But men who didn’t have that horizon-expanding wealth of experience, or who were innately dishonest or greedy or cruel, oh, those sorts of men loved the strictest form of fundagelical marriage.
It was, after all, a system that guaranteed every man, no matter how lowly or poor or incompetent at life, at least one completely helpless victim.
A Very Obviously One-Sided Command, Defined.
Complementarianism can be best defined as “sexism as the bonus plan.” I’ve used that term now for a while, so I want to define it again for the newer folks.
I’m borrowing the idea of “the bonus plan” from a sexist-acting comedian who was kinda popular in the late 80s and early 90s. He had a bit where he’s responding to a woman who’s upset with him for taking far more from her than the cuddling that she had offered him. He tells her that she’s gotten “the bonus plan,” which is to say cuddling plus sex. She didn’t really want sex, though, so “the bonus plan” isn’t actually a bonus at all. It’s totally self-serving and one-sided for him while giving his coerced and tricked partner nothing that she really wants–not even really the cuddling, which he clearly didn’t care about and accepted as an offer purely to gain the opportunity to assault her.
In the same way, complementarianism is totally one-sided while presenting itself as a “bonus plan” for women. These Christians think that complementarianism makes men into leaders and women into submissive caretakers of the home–as well as those who gratified the otherwise-off-limits sexual desires of their husbands, since under this doctrine women never like having sex.
But in fairness, I don’t think anybody learning about complementarianism could ever blame women in that culture for getting very creative about avoiding sex with partners so totally lacking in empathy and respectfulness.
But Wait, Y’all! Men Had It Just As Hard! Rilly!
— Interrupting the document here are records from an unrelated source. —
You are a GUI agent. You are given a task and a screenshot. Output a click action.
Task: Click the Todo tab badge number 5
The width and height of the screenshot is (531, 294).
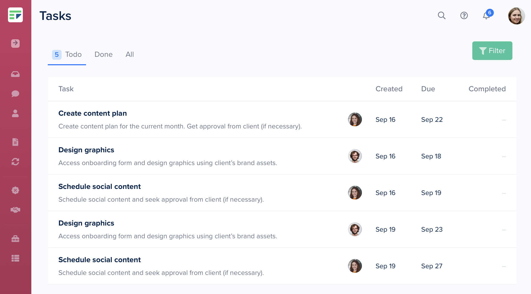56,54
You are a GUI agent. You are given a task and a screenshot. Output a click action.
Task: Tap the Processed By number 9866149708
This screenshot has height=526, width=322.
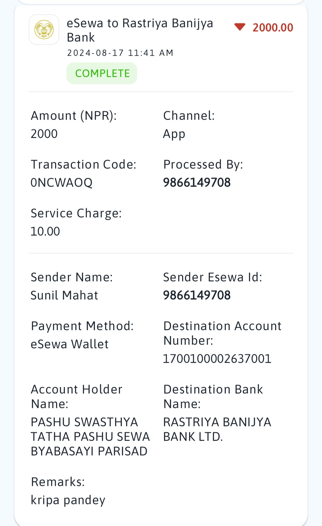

In turn, a man’s responsibility, though I use that term very loosely as it’s never ever enforced by anybody and has a subjective definition that shifts on a dime, is to “love his wife as Christ loved the church and gave himself up for her.” That means that in theory he won’t be abusive or mean to her, or fail to put her first when considering decisions.
And we all know how much fundagelicals love theories!
The men at least pretended that the role they played in marriage was sooooo much harder than the hardships they’d imposed on women. Back when I was Christian, I often heard men complaining about what a tough row to hoe they had in being the Designated Adults of their marriages, what with having to do allllll that heavy lifting of managing wives and children, who in turn were painted as being totally super-relieved about being excused from that excruciating burden of self-determination. I don’t remember any women who bought that malarkey, not that those men noticed or cared that we didn’t.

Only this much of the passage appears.